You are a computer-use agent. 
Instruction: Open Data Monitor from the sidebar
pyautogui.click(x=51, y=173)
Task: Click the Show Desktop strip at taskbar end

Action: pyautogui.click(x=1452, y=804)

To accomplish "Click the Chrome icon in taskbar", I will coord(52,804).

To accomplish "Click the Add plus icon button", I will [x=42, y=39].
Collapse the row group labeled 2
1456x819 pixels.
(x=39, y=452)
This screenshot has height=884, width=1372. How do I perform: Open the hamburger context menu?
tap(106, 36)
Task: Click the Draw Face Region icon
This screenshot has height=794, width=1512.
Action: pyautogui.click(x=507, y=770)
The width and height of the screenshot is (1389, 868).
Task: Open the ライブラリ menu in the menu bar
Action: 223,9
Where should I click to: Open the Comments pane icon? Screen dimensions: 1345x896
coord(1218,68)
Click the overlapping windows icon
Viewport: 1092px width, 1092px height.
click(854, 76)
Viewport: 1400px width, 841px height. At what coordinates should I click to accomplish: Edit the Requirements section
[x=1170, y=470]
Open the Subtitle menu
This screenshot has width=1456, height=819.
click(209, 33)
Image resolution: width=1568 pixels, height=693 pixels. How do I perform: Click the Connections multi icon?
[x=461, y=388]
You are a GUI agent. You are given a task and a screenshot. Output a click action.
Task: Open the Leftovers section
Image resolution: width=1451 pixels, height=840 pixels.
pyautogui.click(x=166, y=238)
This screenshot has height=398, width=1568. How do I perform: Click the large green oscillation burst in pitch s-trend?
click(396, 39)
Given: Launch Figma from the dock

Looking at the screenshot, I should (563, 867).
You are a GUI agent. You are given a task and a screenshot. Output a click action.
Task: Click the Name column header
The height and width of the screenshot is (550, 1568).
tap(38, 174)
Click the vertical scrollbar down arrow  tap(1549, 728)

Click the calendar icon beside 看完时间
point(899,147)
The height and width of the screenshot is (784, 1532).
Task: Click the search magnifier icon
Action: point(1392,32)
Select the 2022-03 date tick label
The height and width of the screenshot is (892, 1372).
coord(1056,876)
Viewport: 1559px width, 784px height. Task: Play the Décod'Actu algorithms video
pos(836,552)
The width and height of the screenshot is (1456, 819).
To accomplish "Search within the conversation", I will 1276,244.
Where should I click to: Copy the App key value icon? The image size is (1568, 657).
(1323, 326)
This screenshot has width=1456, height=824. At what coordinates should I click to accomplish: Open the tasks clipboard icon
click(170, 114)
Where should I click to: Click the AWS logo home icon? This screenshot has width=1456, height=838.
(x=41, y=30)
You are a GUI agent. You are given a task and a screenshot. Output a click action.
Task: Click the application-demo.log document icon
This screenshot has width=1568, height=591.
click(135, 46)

Problem description> Given the records above, return exactly the lines starting at the line containing "This screenshot has height=794, width=1512." and ending at the line containing "Task: Open the Leftovers section", including both.

Solution>
This screenshot has height=794, width=1512.
Action: pyautogui.click(x=507, y=770)
The width and height of the screenshot is (1389, 868).
Task: Open the ライブラリ menu in the menu bar
Action: 223,9
Where should I click to: Open the Comments pane icon? Screen dimensions: 1345x896
coord(1218,68)
Click the overlapping windows icon
Viewport: 1092px width, 1092px height.
click(854, 76)
Viewport: 1400px width, 841px height. At what coordinates should I click to accomplish: Edit the Requirements section
[x=1170, y=470]
Open the Subtitle menu
This screenshot has width=1456, height=819.
click(209, 33)
Image resolution: width=1568 pixels, height=693 pixels. How do I perform: Click the Connections multi icon?
[x=461, y=388]
You are a GUI agent. You are given a task and a screenshot. Output a click action.
Task: Open the Leftovers section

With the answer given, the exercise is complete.